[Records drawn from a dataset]
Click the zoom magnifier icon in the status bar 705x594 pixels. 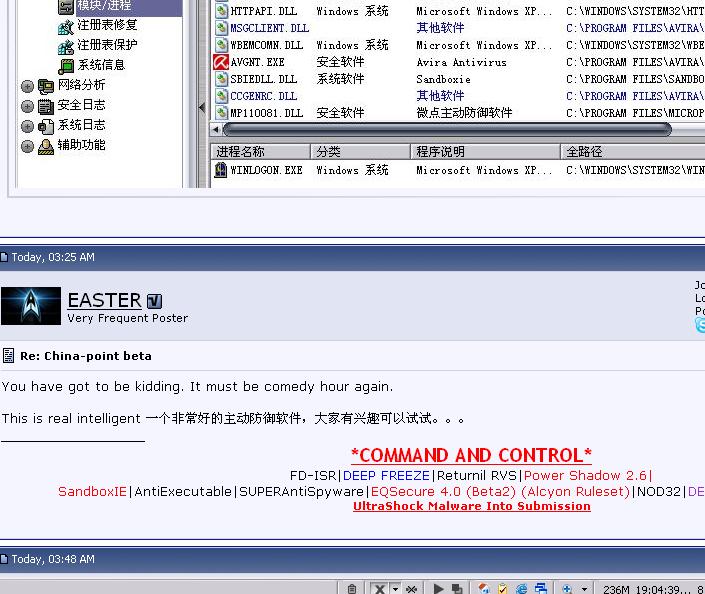tap(567, 589)
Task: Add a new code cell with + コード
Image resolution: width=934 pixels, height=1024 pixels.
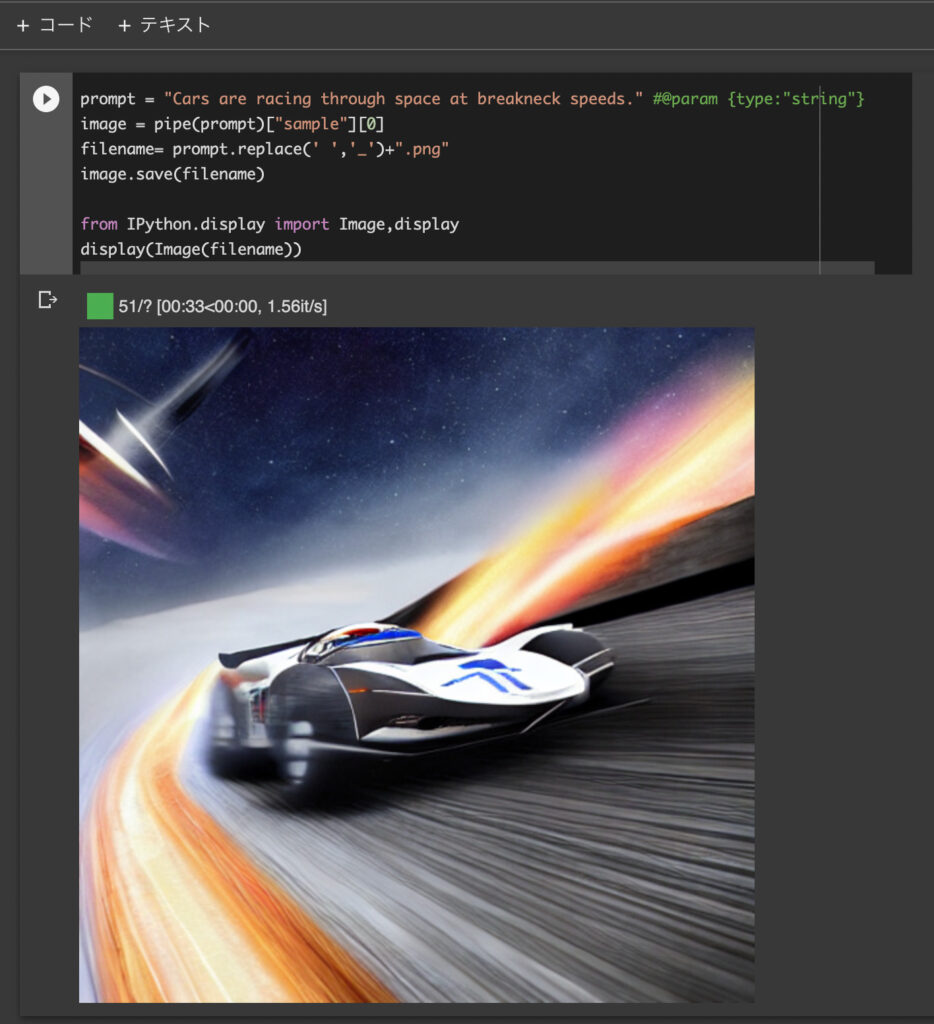Action: tap(55, 25)
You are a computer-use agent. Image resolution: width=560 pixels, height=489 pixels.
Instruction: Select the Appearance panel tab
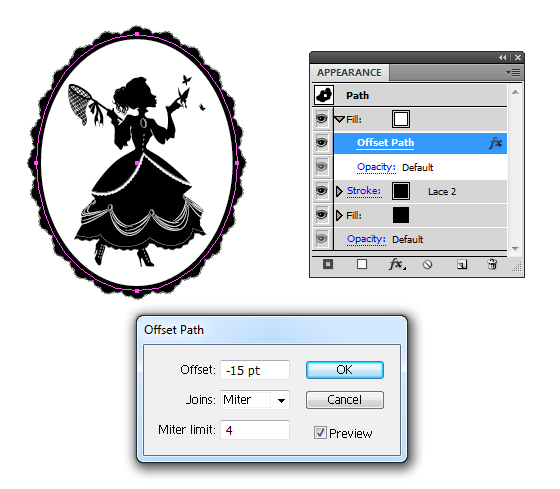(x=349, y=73)

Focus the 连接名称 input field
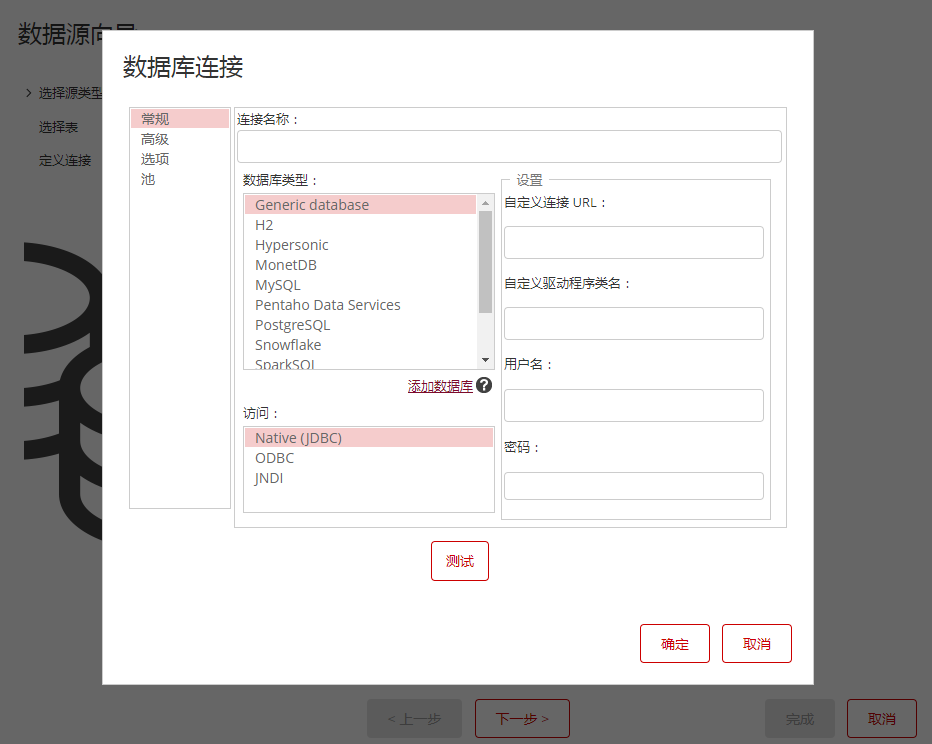[509, 146]
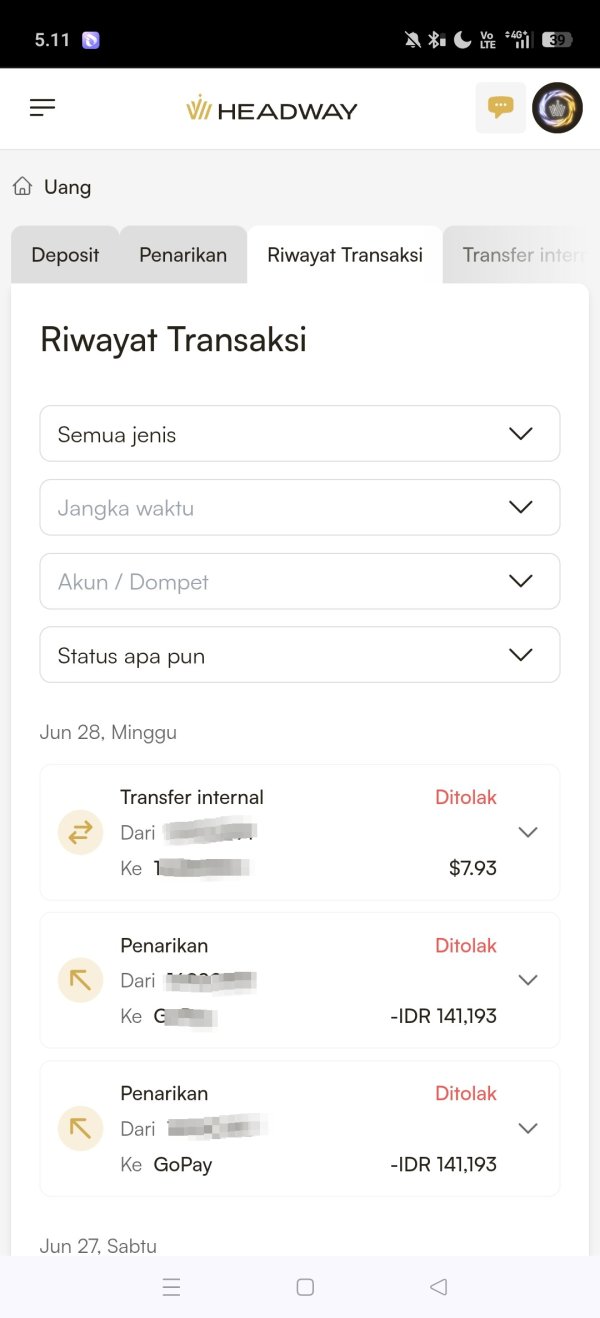Tap the Android recent apps icon

(171, 1288)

**DESCRIPTION OF THE TASK:**
Using the records above, copy exactly and only the lines from the line with "Instruction: Select the Appearance panel tab" through the end, both included; leave every picture out.

**FINISHED TASK:**
Instruction: Select the Appearance panel tab
(x=349, y=73)

Focus the 连接名称 input field
[509, 146]
Tap the Android recent apps icon

(171, 1288)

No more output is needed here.